33. The processor of claim 31, wherein said further instruction in the case of said speculative instruction being a speculative-load instruction is selected from the group comprising a validation instruction associated with said speculative-load instruction; and a load instruction which loads new data into said register before a use of data speculatively loaded into said register as a result of executing said speculative-load instruction.

34. The processor of claim 31, wherein said further instruction in the case of said speculative instruction being a prefetch instruction comprises a load instruction which causes data loaded into said data cache as a result of executing said prefetch instruction to be loaded into a register of said processor.

35. The processor of claim 31, wherein said means for monitoring comprises a mapping between each said speculative-load instruction and each said validation instruction.

36. The processor of claim 34, wherein said means for monitoring comprises a mapping between each said prefetch instruction and each said load instruction.

37. The processor of claim 35, wherein said mapping is compiler generated and is loaded into said processor at runtime.

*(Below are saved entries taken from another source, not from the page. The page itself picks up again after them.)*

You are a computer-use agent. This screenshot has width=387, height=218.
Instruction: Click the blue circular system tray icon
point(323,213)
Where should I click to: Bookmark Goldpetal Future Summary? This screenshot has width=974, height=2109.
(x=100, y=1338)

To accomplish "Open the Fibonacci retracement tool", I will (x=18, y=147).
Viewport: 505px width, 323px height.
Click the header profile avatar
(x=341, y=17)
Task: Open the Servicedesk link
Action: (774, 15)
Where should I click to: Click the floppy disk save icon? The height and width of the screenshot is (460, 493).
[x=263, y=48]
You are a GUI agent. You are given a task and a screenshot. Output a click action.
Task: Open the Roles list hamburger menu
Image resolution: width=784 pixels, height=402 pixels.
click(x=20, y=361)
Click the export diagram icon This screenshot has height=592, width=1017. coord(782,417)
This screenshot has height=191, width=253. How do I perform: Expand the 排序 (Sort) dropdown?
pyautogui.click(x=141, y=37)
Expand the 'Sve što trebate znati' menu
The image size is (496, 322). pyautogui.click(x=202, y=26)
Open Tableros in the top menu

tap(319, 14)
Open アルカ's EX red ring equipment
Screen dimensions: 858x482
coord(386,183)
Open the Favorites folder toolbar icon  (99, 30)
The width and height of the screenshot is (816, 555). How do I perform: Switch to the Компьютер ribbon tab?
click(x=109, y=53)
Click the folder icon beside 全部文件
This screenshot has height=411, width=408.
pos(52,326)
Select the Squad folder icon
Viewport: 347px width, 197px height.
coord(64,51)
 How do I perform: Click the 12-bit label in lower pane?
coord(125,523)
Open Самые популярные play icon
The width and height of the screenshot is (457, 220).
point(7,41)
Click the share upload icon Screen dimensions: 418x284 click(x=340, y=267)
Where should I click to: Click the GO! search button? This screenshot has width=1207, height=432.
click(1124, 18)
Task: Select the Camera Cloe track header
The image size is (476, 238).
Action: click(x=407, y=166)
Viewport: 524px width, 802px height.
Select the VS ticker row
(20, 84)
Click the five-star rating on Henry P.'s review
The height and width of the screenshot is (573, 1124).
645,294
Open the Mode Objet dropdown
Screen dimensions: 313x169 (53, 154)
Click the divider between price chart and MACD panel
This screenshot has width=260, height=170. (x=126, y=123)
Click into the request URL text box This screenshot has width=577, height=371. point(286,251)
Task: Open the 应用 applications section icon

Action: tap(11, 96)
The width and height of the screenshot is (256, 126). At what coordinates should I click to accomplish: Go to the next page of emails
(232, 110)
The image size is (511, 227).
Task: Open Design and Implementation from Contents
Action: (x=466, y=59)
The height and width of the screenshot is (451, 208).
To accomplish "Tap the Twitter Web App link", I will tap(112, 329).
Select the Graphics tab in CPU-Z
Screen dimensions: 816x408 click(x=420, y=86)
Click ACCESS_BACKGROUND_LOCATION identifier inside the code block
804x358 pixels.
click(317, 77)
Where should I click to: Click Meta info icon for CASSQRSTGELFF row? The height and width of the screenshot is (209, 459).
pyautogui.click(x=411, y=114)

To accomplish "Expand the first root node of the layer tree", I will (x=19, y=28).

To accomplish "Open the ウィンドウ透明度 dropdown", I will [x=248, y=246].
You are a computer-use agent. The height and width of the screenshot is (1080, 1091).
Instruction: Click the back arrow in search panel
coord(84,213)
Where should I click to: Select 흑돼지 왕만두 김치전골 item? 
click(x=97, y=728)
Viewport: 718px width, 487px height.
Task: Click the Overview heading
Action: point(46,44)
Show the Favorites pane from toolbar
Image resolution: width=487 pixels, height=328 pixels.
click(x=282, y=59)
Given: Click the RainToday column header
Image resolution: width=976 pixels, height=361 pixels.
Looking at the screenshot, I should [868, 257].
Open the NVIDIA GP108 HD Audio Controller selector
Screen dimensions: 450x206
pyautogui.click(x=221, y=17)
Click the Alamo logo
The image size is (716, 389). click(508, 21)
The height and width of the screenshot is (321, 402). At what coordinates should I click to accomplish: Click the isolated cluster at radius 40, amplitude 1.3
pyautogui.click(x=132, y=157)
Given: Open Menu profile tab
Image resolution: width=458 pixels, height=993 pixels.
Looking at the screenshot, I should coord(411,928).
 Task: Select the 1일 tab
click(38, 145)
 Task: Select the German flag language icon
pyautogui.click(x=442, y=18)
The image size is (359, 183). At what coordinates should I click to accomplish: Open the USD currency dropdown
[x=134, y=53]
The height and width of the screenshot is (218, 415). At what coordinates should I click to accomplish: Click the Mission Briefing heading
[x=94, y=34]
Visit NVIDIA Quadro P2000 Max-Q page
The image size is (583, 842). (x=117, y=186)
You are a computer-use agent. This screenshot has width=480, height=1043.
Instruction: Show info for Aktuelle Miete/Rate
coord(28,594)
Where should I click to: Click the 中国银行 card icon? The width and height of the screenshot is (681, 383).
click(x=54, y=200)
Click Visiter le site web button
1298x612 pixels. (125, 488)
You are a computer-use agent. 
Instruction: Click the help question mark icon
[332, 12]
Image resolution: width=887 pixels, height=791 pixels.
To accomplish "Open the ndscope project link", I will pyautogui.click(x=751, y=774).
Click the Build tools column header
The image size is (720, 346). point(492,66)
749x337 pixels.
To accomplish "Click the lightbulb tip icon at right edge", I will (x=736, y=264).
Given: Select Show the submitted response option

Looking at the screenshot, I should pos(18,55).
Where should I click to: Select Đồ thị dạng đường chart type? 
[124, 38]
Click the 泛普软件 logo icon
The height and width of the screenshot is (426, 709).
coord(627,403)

38. The processor of claim 35, wherein said mapping is speculatively generated by hardware and is dynamically updated at runtime.

39. The processor of claim 37, wherein said means for monitoring checks whether said further instruction is executed for each speculative instruction in said mapping; and stores a history of execution of said further instruction.

40. The processor of claim 39, wherein said means for monitoring makes a prediction based on said history as to whether data speculatively loaded as a result of executing each speculative instruction in said mapping is likely to be used; and associates said prediction with each said speculative instruction.

41. The processor of claim 40, wherein said means for monitoring checks the prediction associated with each speculative instruction and executes said speculative instruction only if a prediction indicates that data to be loaded as a result of executing said speculative instruction is likely to be used.

42. A system comprising:

a memory, and

a processor coupled to the memory, the processor comprising

a monitoring mechanism to monitor an indicator indicating a usage of data speculatively loaded by a processor as a result of executing a speculative instruction; and

a speculation control mechanism to selectively execute said speculative instruction when it is next encountered at an instruction pointer based on said usage.

43. The system of claim 42, wherein said indicator comprises an execution of a further instruction which indicates whether said speculatively loaded data was used.